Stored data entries
::::::::::
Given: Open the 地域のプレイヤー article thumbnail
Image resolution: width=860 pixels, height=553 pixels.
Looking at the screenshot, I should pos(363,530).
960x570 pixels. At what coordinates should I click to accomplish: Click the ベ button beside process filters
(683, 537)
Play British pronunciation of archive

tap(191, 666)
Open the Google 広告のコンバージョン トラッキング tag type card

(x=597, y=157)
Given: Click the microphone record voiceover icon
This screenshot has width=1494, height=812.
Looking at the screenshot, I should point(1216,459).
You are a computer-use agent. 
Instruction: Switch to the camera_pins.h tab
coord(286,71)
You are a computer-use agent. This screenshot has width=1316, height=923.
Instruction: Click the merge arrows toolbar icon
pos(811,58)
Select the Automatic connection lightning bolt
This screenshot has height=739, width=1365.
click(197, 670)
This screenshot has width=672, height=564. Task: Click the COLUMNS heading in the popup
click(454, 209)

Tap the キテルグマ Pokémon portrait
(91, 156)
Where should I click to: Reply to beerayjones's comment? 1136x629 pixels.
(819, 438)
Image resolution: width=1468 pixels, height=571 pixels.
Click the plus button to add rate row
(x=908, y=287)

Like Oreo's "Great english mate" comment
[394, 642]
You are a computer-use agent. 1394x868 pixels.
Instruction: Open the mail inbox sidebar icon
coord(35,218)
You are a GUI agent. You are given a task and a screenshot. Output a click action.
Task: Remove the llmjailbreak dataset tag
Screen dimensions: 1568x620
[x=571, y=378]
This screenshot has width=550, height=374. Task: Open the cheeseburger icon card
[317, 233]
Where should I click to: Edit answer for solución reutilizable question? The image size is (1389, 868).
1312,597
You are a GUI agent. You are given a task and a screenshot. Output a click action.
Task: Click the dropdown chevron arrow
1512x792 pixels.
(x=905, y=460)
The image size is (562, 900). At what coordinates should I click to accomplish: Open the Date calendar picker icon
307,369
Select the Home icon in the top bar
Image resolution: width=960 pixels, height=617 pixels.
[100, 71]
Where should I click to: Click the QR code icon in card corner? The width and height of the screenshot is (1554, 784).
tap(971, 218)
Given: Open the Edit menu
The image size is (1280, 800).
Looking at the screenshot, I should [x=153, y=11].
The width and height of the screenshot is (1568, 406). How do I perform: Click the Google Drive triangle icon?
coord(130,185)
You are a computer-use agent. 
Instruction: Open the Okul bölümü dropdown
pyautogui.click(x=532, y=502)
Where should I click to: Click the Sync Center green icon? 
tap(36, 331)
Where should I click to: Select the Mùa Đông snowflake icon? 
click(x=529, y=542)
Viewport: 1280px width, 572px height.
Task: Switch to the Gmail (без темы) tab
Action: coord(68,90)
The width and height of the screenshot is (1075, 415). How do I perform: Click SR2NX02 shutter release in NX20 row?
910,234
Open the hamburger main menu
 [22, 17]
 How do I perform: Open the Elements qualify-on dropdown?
::::::::::
Type out the records again exactly, line for line.

Given: Open the 地域のプレイヤー article thumbnail
Image resolution: width=860 pixels, height=553 pixels.
Looking at the screenshot, I should pos(363,530).
960x570 pixels. At what coordinates should I click to accomplish: Click the ベ button beside process filters
(683, 537)
Play British pronunciation of archive

tap(191, 666)
Open the Google 広告のコンバージョン トラッキング tag type card

(x=597, y=157)
Given: Click the microphone record voiceover icon
This screenshot has width=1494, height=812.
Looking at the screenshot, I should point(1216,459).
You are a computer-use agent. 
Instruction: Switch to the camera_pins.h tab
coord(286,71)
You are a computer-use agent. This screenshot has width=1316, height=923.
Instruction: Click the merge arrows toolbar icon
pos(811,58)
Select the Automatic connection lightning bolt
This screenshot has height=739, width=1365.
click(197, 670)
This screenshot has width=672, height=564. Task: Click the COLUMNS heading in the popup
click(454, 209)

Tap the キテルグマ Pokémon portrait
(91, 156)
Where should I click to: Reply to beerayjones's comment? 1136x629 pixels.
(819, 438)
Image resolution: width=1468 pixels, height=571 pixels.
Click the plus button to add rate row
(x=908, y=287)

Like Oreo's "Great english mate" comment
[394, 642]
You are a computer-use agent. 1394x868 pixels.
Instruction: Open the mail inbox sidebar icon
coord(35,218)
You are a GUI agent. You are given a task and a screenshot. Output a click action.
Task: Remove the llmjailbreak dataset tag
Screen dimensions: 1568x620
[x=571, y=378]
This screenshot has width=550, height=374. Task: Open the cheeseburger icon card
[317, 233]
Where should I click to: Edit answer for solución reutilizable question? The image size is (1389, 868).
1312,597
You are a GUI agent. You are given a task and a screenshot. Output a click action.
Task: Click the dropdown chevron arrow
1512x792 pixels.
(x=905, y=460)
The image size is (562, 900). At what coordinates should I click to accomplish: Open the Date calendar picker icon
307,369
Select the Home icon in the top bar
Image resolution: width=960 pixels, height=617 pixels.
[100, 71]
Where should I click to: Click the QR code icon in card corner? The width and height of the screenshot is (1554, 784).
tap(971, 218)
Given: Open the Edit menu
The image size is (1280, 800).
Looking at the screenshot, I should [x=153, y=11].
The width and height of the screenshot is (1568, 406). How do I perform: Click the Google Drive triangle icon?
coord(130,185)
You are a computer-use agent. 
Instruction: Open the Okul bölümü dropdown
pyautogui.click(x=532, y=502)
Where should I click to: Click the Sync Center green icon? 
tap(36, 331)
Where should I click to: Select the Mùa Đông snowflake icon? 
click(x=529, y=542)
Viewport: 1280px width, 572px height.
Task: Switch to the Gmail (без темы) tab
Action: coord(68,90)
The width and height of the screenshot is (1075, 415). How do I perform: Click SR2NX02 shutter release in NX20 row?
910,234
Open the hamburger main menu
 [22, 17]
 How do I perform: Open the Elements qualify-on dropdown?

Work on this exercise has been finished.